Stored records:
- - - - - - -

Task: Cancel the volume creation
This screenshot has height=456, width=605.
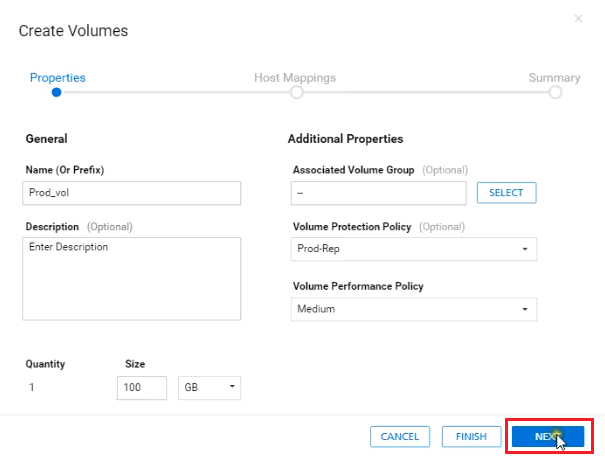Action: coord(399,436)
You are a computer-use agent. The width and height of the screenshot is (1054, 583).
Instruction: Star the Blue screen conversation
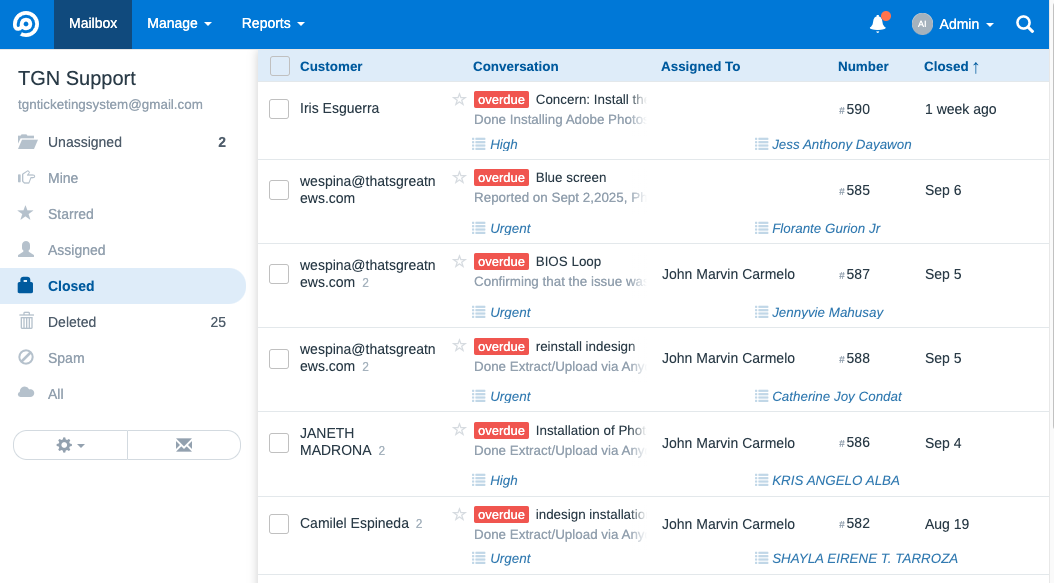(458, 177)
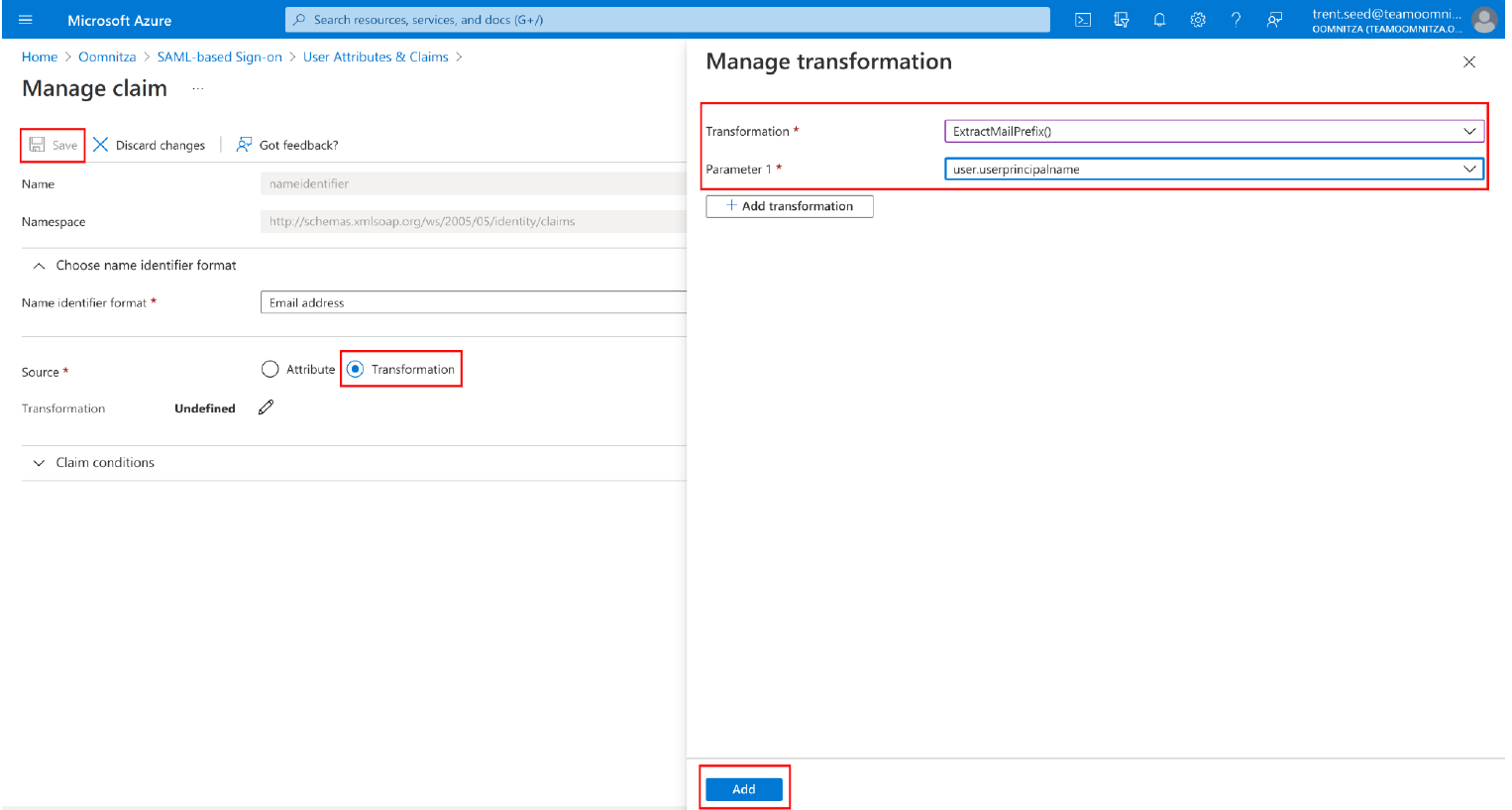Click the user account avatar
Viewport: 1512px width, 810px height.
tap(1483, 20)
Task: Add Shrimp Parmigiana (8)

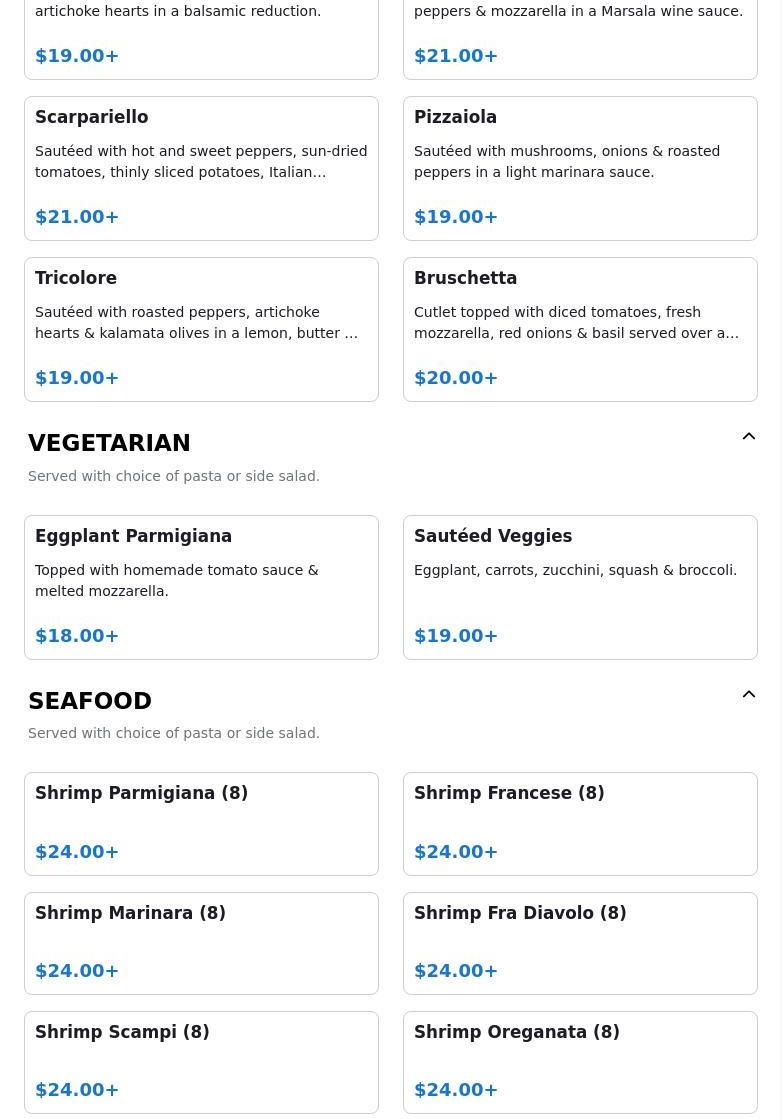Action: 201,824
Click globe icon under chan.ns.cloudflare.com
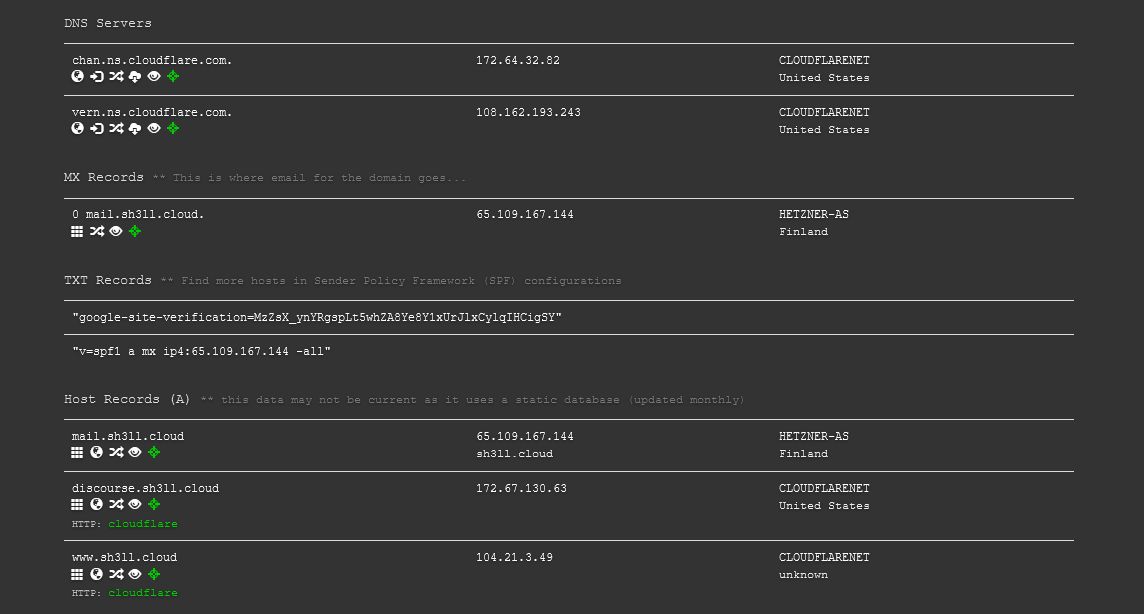The image size is (1144, 614). point(77,77)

- - - - - - -

TASK DIRECTIONS —
The records above are to be restated word for word, with every picture left out.

EXERCISE OUTPUT —
Task: Cancel the volume creation
This screenshot has height=456, width=605.
Action: coord(399,436)
You are a computer-use agent. The width and height of the screenshot is (1054, 583).
Instruction: Star the Blue screen conversation
(458, 177)
Click the user account avatar
Viewport: 1512px width, 810px height.
tap(1483, 20)
Task: Add Shrimp Parmigiana (8)

Action: 201,824
Click globe icon under chan.ns.cloudflare.com
The image size is (1144, 614). point(77,77)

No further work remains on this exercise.